= EXTRACTED DATA =
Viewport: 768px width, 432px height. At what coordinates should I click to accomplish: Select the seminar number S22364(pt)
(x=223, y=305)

* * *

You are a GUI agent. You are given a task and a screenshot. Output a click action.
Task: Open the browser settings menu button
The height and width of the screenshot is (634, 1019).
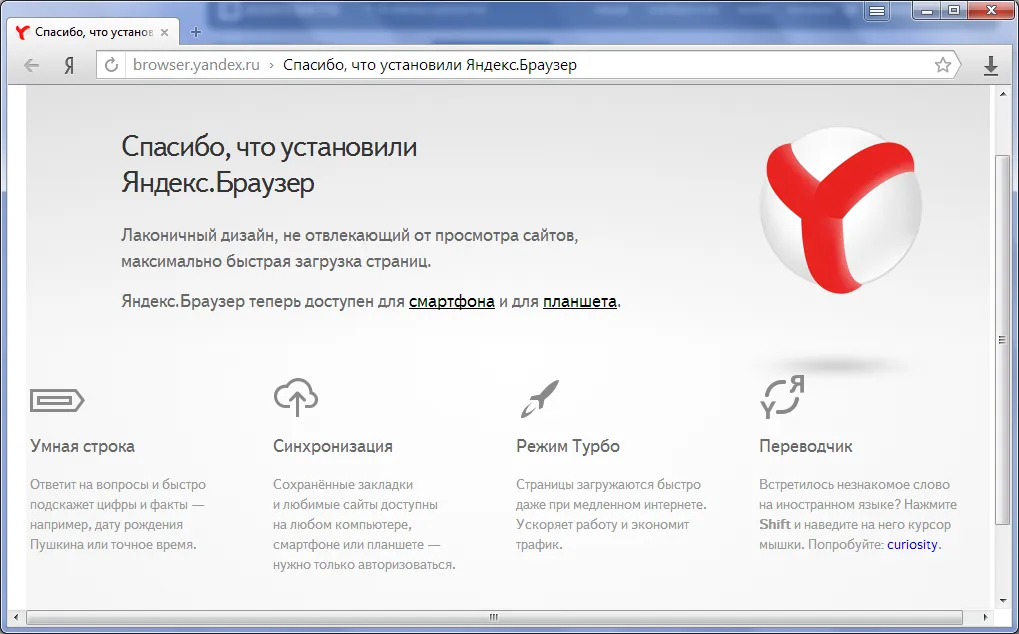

= WHAT TO DO =
When you have gone through the records above, say how many lines include the word "screenshot", and write nothing besides that number.

= ANSWER BOX =
2